_ZIEL 1_
Gibst du aus dem Artikel über Susanne Wiesinger den Abschnitt wortgetreu wieder, der mit den Worten „Erhebungen von Polizei“ beginnt und nach „Kulturkonflikte im Bildungsministerium.“ endet?
_ZIEL 2_
Wie geht der Artikel über Susanne Wiesinger nach seinem letzten Satz weiter? Führe ihn fort.

_TEXT_
Islamkritikerin soll sich um Schulkonflikte kümmern

Lehrerin und Buchautorin Susanne Wiesinger wird „Ombudsfrau für Wertefragen und Kulturkonflikte“ im Bildungsministerium.

Erhebungen von Polizei und Stadtschulrat zeigen, dass es allein an Wiener Schulen im Schuljahr 2017/18 zu 229 Anzeigen nach strafbaren Handlungen gegen Leib und Leben (z.B. Körperverletzungen) gab. Die Anzeigen konzentrieren sich im Wesentlichen auf etwa 25 sogenannte Brennpunktschulen.

Erst am 12. Dezember wurde ein Bursche von einem Mitschüler mit einem Messer verletzt. Donnerstagfrüh stellte Bildungsminister Heinz Faßmann (ÖVP) deshalb ein Maßnahmenpaket vor. Wobei die wichtigste Maßnahme zunächst eine Personalie betrifft: Die Wiener Lehrerin und Buchautorin ("Kulturkampf im Klassenzimmer") Susanne Wiesinger wird Ombudsfrau für Wertefragen und Kulturkonflikte im Bildungsministerium.

Faßmann: "Diese Werte- und Kulturkonflikte gibt es."

Eigentlich ist sie eine Rote, erklärt Susanne Susanne Wiesinger, noch dazu eine Linke – und auch deshalb sei sie Bildungminister Heinz Faßmann dankbar, dass er sie gefragt hat, einen neuen Job zu übernehmen.

Es geht um die Krisen, Konflikte, Streitereien und Differenzen im Schulalltag, die jedes Jahr zunehmen. In ihrer neuen Funktion will sie da vor allem „genau hinschauen“, Probleme ansprechen.  „Es hilft nichts, wenn man sie ständig relativiert und als Einzelfälle abtut.“

Wiesinger wird Ombudsfrau im Bildungsministerium

„Kulturkampf im Klassenzimmer“ heiß ihr Buch, das viel Staub aufgewirbelt habe, wie sie selber nicht ohne Stolz erzählt. Darin geht es sehr viel um die Konflikte der Kinder, die zwischen einem konservativen Islam aufwachsen und einer liberalen, offen und gleichberechtigten Schulwelt.

Zeilen aus einem Datensatz:
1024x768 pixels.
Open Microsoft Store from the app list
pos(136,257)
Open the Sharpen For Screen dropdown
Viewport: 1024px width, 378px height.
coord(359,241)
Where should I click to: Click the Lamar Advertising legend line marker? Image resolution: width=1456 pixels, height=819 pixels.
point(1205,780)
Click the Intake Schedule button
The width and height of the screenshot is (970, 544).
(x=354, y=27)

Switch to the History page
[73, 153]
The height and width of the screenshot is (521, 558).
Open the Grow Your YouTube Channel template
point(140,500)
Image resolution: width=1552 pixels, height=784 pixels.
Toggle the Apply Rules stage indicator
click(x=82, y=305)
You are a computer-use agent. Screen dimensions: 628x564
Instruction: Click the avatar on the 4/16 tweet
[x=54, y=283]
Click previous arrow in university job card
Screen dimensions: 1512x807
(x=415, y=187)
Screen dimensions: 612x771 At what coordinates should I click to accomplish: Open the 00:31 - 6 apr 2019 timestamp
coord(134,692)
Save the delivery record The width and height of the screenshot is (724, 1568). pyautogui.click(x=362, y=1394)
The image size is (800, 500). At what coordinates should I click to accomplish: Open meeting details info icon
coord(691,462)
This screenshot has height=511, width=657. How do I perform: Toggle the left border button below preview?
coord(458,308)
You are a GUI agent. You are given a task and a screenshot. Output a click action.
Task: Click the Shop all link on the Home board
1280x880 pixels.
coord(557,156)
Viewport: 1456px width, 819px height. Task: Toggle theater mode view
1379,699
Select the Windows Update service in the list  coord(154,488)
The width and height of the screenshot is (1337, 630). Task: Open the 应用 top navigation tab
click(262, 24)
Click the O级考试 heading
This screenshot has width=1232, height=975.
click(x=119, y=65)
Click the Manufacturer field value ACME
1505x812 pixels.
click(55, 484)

_ANTWORT 1_
Erhebungen von Polizei und Stadtschulrat zeigen, dass es allein an Wiener Schulen im Schuljahr 2017/18 zu 229 Anzeigen nach strafbaren Handlungen gegen Leib und Leben (z.B. Körperverletzungen) gab. Die Anzeigen konzentrieren sich im Wesentlichen auf etwa 25 sogenannte Brennpunktschulen.

Erst am 12. Dezember wurde ein Bursche von einem Mitschüler mit einem Messer verletzt. Donnerstagfrüh stellte Bildungsminister Heinz Faßmann (ÖVP) deshalb ein Maßnahmenpaket vor. Wobei die wichtigste Maßnahme zunächst eine Personalie betrifft: Die Wiener Lehrerin und Buchautorin ("Kulturkampf im Klassenzimmer") Susanne Wiesinger wird Ombudsfrau für Wertefragen und Kulturkonflikte im Bildungsministerium.

_ANTWORT 2_
Ihren Wechsel vom Klassenzimmer – Wiesinger ist Mittelschullehrerin - in die neue Ombudsstelle, die im Bildungsministerium angesiedelt sein wird mit fünf bis zehn Mitarbeitern, begründete sie damit, dass sie „nicht nur Staub aufwirbeln“ wollte: „Ich bin auch an Lösungen interessiert.“ 

Mehr Lehrer, mehr Sozialarbeiter

Was das für Lösungen sein können, die den Schulalltag in so mancher Schule beruhigen soll, werde sich erst zeigen: Vielleicht müsse man die Ressourcen besser verteilen, sagt Wiesinger, vielleicht stärker bei den Eltern mit „Kulturvermittlern“ ansetzen, sicher aber mehr Schulsozialarbeiter „die die notwendigen Sprachen beherrschen“, und jedenfalls „mehr Lehrer“, weil an denen mangle es.

Wiesinger solle selbstständig, unabhängig und weisungsfrei arbeiten, betonte Faßmann. Sollte sie bei etwaigen Mediationsverfahren die Hilfe des Ministeriums benötigen, werde sie diese erhalten.

Die Mittelschullehrerin wird dieses Semester noch an ihrer Schule beenden und dann ab Februar denen neuen Job antreten. Sie mache das nicht wegen des Geldes, war ihr noch wichtig zu betonen: Sie wird das gleiche verdienen wie bisher. Und auch die Einnahmen aus ihrem Buch habe sie gespendet.

Lehrern den Rücken stärken

Minister Faßmann bezeichnete Werte- und Kulturkonflikte im Klassenzimmer als „fast zwangsläufige Konflikte in einer Einwanderungsgesellschaft, die zuletzt pluralistischer geworden ist“. Durch die Ombudsstelle solle den Lehrern der Rücken gestärkt werden.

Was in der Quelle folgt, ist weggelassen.